Problem description: Extract every line of the records below and reproduce each one verbatim.

Records for the exercise:

----

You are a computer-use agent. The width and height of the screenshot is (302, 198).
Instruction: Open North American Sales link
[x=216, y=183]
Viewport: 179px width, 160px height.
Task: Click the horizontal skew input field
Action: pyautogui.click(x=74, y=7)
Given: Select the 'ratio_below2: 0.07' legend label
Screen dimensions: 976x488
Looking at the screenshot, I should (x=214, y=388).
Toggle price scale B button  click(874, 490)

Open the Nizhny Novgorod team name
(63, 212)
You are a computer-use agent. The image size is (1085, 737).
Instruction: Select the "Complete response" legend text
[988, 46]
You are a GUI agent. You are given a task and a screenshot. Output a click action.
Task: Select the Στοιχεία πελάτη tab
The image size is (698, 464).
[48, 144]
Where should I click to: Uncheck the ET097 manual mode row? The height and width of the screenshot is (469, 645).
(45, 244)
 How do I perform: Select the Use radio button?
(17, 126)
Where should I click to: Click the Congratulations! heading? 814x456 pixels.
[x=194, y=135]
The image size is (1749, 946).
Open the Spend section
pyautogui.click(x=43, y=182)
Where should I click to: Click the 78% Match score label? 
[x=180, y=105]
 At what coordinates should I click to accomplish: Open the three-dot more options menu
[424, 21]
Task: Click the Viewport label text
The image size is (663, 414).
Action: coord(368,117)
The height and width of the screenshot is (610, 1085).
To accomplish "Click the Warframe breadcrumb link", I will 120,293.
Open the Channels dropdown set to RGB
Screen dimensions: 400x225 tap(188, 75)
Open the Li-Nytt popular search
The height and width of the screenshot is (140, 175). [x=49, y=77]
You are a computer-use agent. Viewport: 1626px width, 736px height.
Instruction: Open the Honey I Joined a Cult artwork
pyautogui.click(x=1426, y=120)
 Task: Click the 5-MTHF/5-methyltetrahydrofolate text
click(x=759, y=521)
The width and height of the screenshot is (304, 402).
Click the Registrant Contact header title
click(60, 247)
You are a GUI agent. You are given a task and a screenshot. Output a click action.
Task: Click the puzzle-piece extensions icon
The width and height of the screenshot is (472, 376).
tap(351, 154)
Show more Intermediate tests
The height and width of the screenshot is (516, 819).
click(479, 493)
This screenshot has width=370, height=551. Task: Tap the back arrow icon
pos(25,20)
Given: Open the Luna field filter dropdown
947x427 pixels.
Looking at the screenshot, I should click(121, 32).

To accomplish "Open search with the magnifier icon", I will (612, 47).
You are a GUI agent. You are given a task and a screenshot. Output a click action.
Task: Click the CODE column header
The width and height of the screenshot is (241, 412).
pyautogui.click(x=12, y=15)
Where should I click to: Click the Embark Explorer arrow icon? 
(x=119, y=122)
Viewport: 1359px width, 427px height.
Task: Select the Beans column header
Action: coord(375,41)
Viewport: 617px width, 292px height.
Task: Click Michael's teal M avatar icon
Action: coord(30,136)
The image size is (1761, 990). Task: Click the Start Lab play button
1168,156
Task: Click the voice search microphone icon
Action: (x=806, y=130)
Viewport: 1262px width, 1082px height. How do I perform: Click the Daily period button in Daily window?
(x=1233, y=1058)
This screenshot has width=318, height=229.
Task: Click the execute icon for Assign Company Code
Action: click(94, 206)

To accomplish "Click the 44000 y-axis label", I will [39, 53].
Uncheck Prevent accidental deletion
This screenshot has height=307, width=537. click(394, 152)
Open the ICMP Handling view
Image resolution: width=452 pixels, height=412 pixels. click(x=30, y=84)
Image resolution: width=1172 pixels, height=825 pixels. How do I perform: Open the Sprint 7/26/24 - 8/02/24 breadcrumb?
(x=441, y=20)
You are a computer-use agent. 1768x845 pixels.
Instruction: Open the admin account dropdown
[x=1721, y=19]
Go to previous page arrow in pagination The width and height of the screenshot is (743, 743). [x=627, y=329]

----

Reply:
You are a computer-use agent. The width and height of the screenshot is (302, 198).
Instruction: Open North American Sales link
[x=216, y=183]
Viewport: 179px width, 160px height.
Task: Click the horizontal skew input field
Action: pyautogui.click(x=74, y=7)
Given: Select the 'ratio_below2: 0.07' legend label
Screen dimensions: 976x488
Looking at the screenshot, I should (x=214, y=388).
Toggle price scale B button  click(874, 490)

Open the Nizhny Novgorod team name
(63, 212)
You are a computer-use agent. The image size is (1085, 737).
Instruction: Select the "Complete response" legend text
[988, 46]
You are a GUI agent. You are given a task and a screenshot. Output a click action.
Task: Select the Στοιχεία πελάτη tab
The image size is (698, 464).
[48, 144]
Where should I click to: Uncheck the ET097 manual mode row? The height and width of the screenshot is (469, 645).
(45, 244)
 How do I perform: Select the Use radio button?
(17, 126)
Where should I click to: Click the Congratulations! heading? 814x456 pixels.
[x=194, y=135]
The image size is (1749, 946).
Open the Spend section
pyautogui.click(x=43, y=182)
Where should I click to: Click the 78% Match score label? 
[x=180, y=105]
 At what coordinates should I click to accomplish: Open the three-dot more options menu
[424, 21]
Task: Click the Viewport label text
The image size is (663, 414).
Action: coord(368,117)
The height and width of the screenshot is (610, 1085).
To accomplish "Click the Warframe breadcrumb link", I will 120,293.
Open the Channels dropdown set to RGB
Screen dimensions: 400x225 tap(188, 75)
Open the Li-Nytt popular search
The height and width of the screenshot is (140, 175). [x=49, y=77]
You are a computer-use agent. Viewport: 1626px width, 736px height.
Instruction: Open the Honey I Joined a Cult artwork
pyautogui.click(x=1426, y=120)
 Task: Click the 5-MTHF/5-methyltetrahydrofolate text
click(x=759, y=521)
The width and height of the screenshot is (304, 402).
Click the Registrant Contact header title
click(60, 247)
You are a GUI agent. You are given a task and a screenshot. Output a click action.
Task: Click the puzzle-piece extensions icon
The width and height of the screenshot is (472, 376).
tap(351, 154)
Show more Intermediate tests
The height and width of the screenshot is (516, 819).
click(479, 493)
This screenshot has width=370, height=551. Task: Tap the back arrow icon
pos(25,20)
Given: Open the Luna field filter dropdown
947x427 pixels.
Looking at the screenshot, I should click(121, 32).

To accomplish "Open search with the magnifier icon", I will (612, 47).
You are a GUI agent. You are given a task and a screenshot. Output a click action.
Task: Click the CODE column header
The width and height of the screenshot is (241, 412).
pyautogui.click(x=12, y=15)
Where should I click to: Click the Embark Explorer arrow icon? 
(x=119, y=122)
Viewport: 1359px width, 427px height.
Task: Select the Beans column header
Action: coord(375,41)
Viewport: 617px width, 292px height.
Task: Click Michael's teal M avatar icon
Action: coord(30,136)
The image size is (1761, 990). Task: Click the Start Lab play button
1168,156
Task: Click the voice search microphone icon
Action: (x=806, y=130)
Viewport: 1262px width, 1082px height. How do I perform: Click the Daily period button in Daily window?
(x=1233, y=1058)
This screenshot has width=318, height=229.
Task: Click the execute icon for Assign Company Code
Action: click(94, 206)

To accomplish "Click the 44000 y-axis label", I will [39, 53].
Uncheck Prevent accidental deletion
This screenshot has height=307, width=537. click(394, 152)
Open the ICMP Handling view
Image resolution: width=452 pixels, height=412 pixels. click(x=30, y=84)
Image resolution: width=1172 pixels, height=825 pixels. How do I perform: Open the Sprint 7/26/24 - 8/02/24 breadcrumb?
(x=441, y=20)
You are a computer-use agent. 1768x845 pixels.
Instruction: Open the admin account dropdown
[x=1721, y=19]
Go to previous page arrow in pagination The width and height of the screenshot is (743, 743). [x=627, y=329]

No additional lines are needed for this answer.